**SUPPLIED RECORDS**:

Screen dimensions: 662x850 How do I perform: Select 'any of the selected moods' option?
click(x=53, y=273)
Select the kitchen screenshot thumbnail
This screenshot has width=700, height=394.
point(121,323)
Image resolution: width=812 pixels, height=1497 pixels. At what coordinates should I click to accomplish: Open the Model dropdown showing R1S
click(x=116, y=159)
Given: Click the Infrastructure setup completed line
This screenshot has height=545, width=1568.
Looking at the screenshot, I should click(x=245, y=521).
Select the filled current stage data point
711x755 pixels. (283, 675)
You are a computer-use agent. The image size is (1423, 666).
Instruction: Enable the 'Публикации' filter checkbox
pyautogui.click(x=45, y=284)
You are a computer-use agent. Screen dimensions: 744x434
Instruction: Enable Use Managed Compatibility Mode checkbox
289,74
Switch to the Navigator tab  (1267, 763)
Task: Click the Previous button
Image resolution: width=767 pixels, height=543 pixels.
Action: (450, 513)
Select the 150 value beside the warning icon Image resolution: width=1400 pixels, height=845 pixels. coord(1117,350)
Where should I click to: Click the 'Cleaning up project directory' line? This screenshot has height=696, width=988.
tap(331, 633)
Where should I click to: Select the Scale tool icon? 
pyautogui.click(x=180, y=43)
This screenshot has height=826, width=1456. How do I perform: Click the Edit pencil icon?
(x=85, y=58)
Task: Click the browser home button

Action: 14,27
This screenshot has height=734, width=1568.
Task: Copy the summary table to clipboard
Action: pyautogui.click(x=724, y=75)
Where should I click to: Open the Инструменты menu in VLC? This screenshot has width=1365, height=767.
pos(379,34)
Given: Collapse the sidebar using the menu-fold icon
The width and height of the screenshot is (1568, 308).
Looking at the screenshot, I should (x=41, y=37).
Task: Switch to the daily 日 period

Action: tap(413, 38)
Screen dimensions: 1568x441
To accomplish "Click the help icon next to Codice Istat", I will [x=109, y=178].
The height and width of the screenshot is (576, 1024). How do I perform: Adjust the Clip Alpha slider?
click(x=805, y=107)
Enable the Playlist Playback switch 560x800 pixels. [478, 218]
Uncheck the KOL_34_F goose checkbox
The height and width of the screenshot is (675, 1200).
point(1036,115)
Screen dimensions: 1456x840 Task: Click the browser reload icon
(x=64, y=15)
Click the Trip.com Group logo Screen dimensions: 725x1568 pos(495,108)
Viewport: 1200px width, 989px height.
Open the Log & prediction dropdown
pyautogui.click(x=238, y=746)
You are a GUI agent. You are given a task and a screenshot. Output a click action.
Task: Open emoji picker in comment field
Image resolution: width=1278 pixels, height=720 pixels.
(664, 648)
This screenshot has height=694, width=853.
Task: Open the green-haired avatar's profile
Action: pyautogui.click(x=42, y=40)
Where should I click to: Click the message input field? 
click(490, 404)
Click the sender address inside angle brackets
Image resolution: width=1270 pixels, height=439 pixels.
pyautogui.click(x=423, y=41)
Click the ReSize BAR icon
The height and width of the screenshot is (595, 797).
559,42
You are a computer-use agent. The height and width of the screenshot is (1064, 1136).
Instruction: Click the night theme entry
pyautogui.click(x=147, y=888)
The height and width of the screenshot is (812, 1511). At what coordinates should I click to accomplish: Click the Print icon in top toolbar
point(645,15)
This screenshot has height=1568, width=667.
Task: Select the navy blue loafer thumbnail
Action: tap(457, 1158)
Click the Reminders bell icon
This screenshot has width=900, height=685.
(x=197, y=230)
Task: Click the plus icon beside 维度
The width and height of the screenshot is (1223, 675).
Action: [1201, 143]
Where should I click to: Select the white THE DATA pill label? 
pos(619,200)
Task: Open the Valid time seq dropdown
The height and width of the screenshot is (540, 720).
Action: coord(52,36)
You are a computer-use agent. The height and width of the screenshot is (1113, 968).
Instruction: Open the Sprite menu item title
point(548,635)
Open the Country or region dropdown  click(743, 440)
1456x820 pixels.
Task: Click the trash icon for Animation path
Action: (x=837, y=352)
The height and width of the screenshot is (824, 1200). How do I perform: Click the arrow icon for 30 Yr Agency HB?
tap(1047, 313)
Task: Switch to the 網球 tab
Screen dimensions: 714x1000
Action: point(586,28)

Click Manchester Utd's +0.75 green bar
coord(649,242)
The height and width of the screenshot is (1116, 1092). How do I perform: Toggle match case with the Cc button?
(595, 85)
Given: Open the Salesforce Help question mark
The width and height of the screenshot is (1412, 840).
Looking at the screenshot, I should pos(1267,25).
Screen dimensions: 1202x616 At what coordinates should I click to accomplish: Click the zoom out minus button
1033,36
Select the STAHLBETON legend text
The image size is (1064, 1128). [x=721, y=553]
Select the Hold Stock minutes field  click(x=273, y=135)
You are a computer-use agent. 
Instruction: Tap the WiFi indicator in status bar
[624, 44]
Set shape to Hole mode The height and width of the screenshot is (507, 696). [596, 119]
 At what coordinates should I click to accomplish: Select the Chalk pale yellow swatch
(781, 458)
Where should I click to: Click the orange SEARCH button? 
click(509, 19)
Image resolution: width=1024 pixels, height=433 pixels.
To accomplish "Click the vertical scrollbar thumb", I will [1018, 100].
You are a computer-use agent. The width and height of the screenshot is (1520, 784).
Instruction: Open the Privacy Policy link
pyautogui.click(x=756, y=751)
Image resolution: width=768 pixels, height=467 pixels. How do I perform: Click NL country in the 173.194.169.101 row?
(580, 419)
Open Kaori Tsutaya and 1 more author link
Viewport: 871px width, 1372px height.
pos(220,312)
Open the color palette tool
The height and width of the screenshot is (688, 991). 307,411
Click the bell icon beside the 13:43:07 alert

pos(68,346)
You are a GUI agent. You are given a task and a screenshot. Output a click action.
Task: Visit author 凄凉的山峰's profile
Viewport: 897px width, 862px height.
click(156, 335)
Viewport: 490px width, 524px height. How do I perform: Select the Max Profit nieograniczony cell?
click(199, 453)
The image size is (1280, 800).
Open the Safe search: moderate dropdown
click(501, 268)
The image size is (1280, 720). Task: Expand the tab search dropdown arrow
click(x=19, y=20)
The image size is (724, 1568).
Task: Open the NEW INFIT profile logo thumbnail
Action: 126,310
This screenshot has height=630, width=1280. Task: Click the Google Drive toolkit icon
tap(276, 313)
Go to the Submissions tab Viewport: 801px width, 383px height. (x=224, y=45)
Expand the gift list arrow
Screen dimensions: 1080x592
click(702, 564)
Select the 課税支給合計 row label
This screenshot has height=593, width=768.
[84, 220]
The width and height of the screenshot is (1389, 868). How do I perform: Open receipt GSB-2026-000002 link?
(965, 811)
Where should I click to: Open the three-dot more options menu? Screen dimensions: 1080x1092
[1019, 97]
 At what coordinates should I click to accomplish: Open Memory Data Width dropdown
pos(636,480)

**ACTION ITEM**:
What you write must match the records above line for line.

**ANSWER SECTION**:
Screen dimensions: 662x850 How do I perform: Select 'any of the selected moods' option?
click(x=53, y=273)
Select the kitchen screenshot thumbnail
This screenshot has width=700, height=394.
point(121,323)
Image resolution: width=812 pixels, height=1497 pixels. At what coordinates should I click to accomplish: Open the Model dropdown showing R1S
click(x=116, y=159)
Given: Click the Infrastructure setup completed line
This screenshot has height=545, width=1568.
Looking at the screenshot, I should click(x=245, y=521).
Select the filled current stage data point
711x755 pixels. (283, 675)
You are a computer-use agent. The image size is (1423, 666).
Instruction: Enable the 'Публикации' filter checkbox
pyautogui.click(x=45, y=284)
You are a computer-use agent. Screen dimensions: 744x434
Instruction: Enable Use Managed Compatibility Mode checkbox
289,74
Switch to the Navigator tab  (1267, 763)
Task: Click the Previous button
Image resolution: width=767 pixels, height=543 pixels.
Action: (450, 513)
Select the 150 value beside the warning icon Image resolution: width=1400 pixels, height=845 pixels. coord(1117,350)
Where should I click to: Click the 'Cleaning up project directory' line? This screenshot has height=696, width=988.
tap(331, 633)
Where should I click to: Select the Scale tool icon? 
pyautogui.click(x=180, y=43)
This screenshot has height=826, width=1456. How do I perform: Click the Edit pencil icon?
(x=85, y=58)
Task: Click the browser home button

Action: 14,27
This screenshot has height=734, width=1568.
Task: Copy the summary table to clipboard
Action: pyautogui.click(x=724, y=75)
Where should I click to: Open the Инструменты menu in VLC? This screenshot has width=1365, height=767.
pos(379,34)
Given: Collapse the sidebar using the menu-fold icon
The width and height of the screenshot is (1568, 308).
Looking at the screenshot, I should (x=41, y=37).
Task: Switch to the daily 日 period

Action: tap(413, 38)
Screen dimensions: 1568x441
To accomplish "Click the help icon next to Codice Istat", I will [x=109, y=178].
The height and width of the screenshot is (576, 1024). How do I perform: Adjust the Clip Alpha slider?
click(x=805, y=107)
Enable the Playlist Playback switch 560x800 pixels. [478, 218]
Uncheck the KOL_34_F goose checkbox
The height and width of the screenshot is (675, 1200).
point(1036,115)
Screen dimensions: 1456x840 Task: Click the browser reload icon
(x=64, y=15)
Click the Trip.com Group logo Screen dimensions: 725x1568 pos(495,108)
Viewport: 1200px width, 989px height.
Open the Log & prediction dropdown
pyautogui.click(x=238, y=746)
You are a GUI agent. You are given a task and a screenshot. Output a click action.
Task: Open emoji picker in comment field
Image resolution: width=1278 pixels, height=720 pixels.
(664, 648)
This screenshot has height=694, width=853.
Task: Open the green-haired avatar's profile
Action: pyautogui.click(x=42, y=40)
Where should I click to: Click the message input field? 
click(490, 404)
Click the sender address inside angle brackets
Image resolution: width=1270 pixels, height=439 pixels.
pyautogui.click(x=423, y=41)
Click the ReSize BAR icon
The height and width of the screenshot is (595, 797).
559,42
You are a computer-use agent. The height and width of the screenshot is (1064, 1136).
Instruction: Click the night theme entry
pyautogui.click(x=147, y=888)
The height and width of the screenshot is (812, 1511). At what coordinates should I click to accomplish: Click the Print icon in top toolbar
point(645,15)
This screenshot has height=1568, width=667.
Task: Select the navy blue loafer thumbnail
Action: tap(457, 1158)
Click the Reminders bell icon
This screenshot has width=900, height=685.
(x=197, y=230)
Task: Click the plus icon beside 维度
The width and height of the screenshot is (1223, 675).
Action: [1201, 143]
Where should I click to: Select the white THE DATA pill label? 
pos(619,200)
Task: Open the Valid time seq dropdown
The height and width of the screenshot is (540, 720).
Action: coord(52,36)
You are a computer-use agent. The height and width of the screenshot is (1113, 968).
Instruction: Open the Sprite menu item title
point(548,635)
Open the Country or region dropdown  click(743, 440)
1456x820 pixels.
Task: Click the trash icon for Animation path
Action: (x=837, y=352)
The height and width of the screenshot is (824, 1200). How do I perform: Click the arrow icon for 30 Yr Agency HB?
tap(1047, 313)
Task: Switch to the 網球 tab
Screen dimensions: 714x1000
Action: point(586,28)

Click Manchester Utd's +0.75 green bar
coord(649,242)
The height and width of the screenshot is (1116, 1092). How do I perform: Toggle match case with the Cc button?
(595, 85)
Given: Open the Salesforce Help question mark
The width and height of the screenshot is (1412, 840).
Looking at the screenshot, I should pos(1267,25).
Screen dimensions: 1202x616 At what coordinates should I click to accomplish: Click the zoom out minus button
1033,36
Select the STAHLBETON legend text
The image size is (1064, 1128). [x=721, y=553]
Select the Hold Stock minutes field  click(x=273, y=135)
You are a computer-use agent. 
Instruction: Tap the WiFi indicator in status bar
[624, 44]
Set shape to Hole mode The height and width of the screenshot is (507, 696). [596, 119]
 At what coordinates should I click to accomplish: Select the Chalk pale yellow swatch
(781, 458)
Where should I click to: Click the orange SEARCH button? 
click(509, 19)
Image resolution: width=1024 pixels, height=433 pixels.
To accomplish "Click the vertical scrollbar thumb", I will [1018, 100].
You are a computer-use agent. The width and height of the screenshot is (1520, 784).
Instruction: Open the Privacy Policy link
pyautogui.click(x=756, y=751)
Image resolution: width=768 pixels, height=467 pixels. How do I perform: Click NL country in the 173.194.169.101 row?
(580, 419)
Open Kaori Tsutaya and 1 more author link
Viewport: 871px width, 1372px height.
pos(220,312)
Open the color palette tool
The height and width of the screenshot is (688, 991). 307,411
Click the bell icon beside the 13:43:07 alert

pos(68,346)
You are a GUI agent. You are given a task and a screenshot. Output a click action.
Task: Visit author 凄凉的山峰's profile
Viewport: 897px width, 862px height.
click(156, 335)
Viewport: 490px width, 524px height. How do I perform: Select the Max Profit nieograniczony cell?
click(199, 453)
The image size is (1280, 800).
Open the Safe search: moderate dropdown
click(501, 268)
The image size is (1280, 720). Task: Expand the tab search dropdown arrow
click(x=19, y=20)
The image size is (724, 1568).
Task: Open the NEW INFIT profile logo thumbnail
Action: 126,310
This screenshot has height=630, width=1280. Task: Click the Google Drive toolkit icon
tap(276, 313)
Go to the Submissions tab Viewport: 801px width, 383px height. (x=224, y=45)
Expand the gift list arrow
Screen dimensions: 1080x592
click(702, 564)
Select the 課税支給合計 row label
This screenshot has height=593, width=768.
[84, 220]
The width and height of the screenshot is (1389, 868). How do I perform: Open receipt GSB-2026-000002 link?
(965, 811)
Where should I click to: Open the three-dot more options menu? Screen dimensions: 1080x1092
[1019, 97]
 At what coordinates should I click to accomplish: Open Memory Data Width dropdown
pos(636,480)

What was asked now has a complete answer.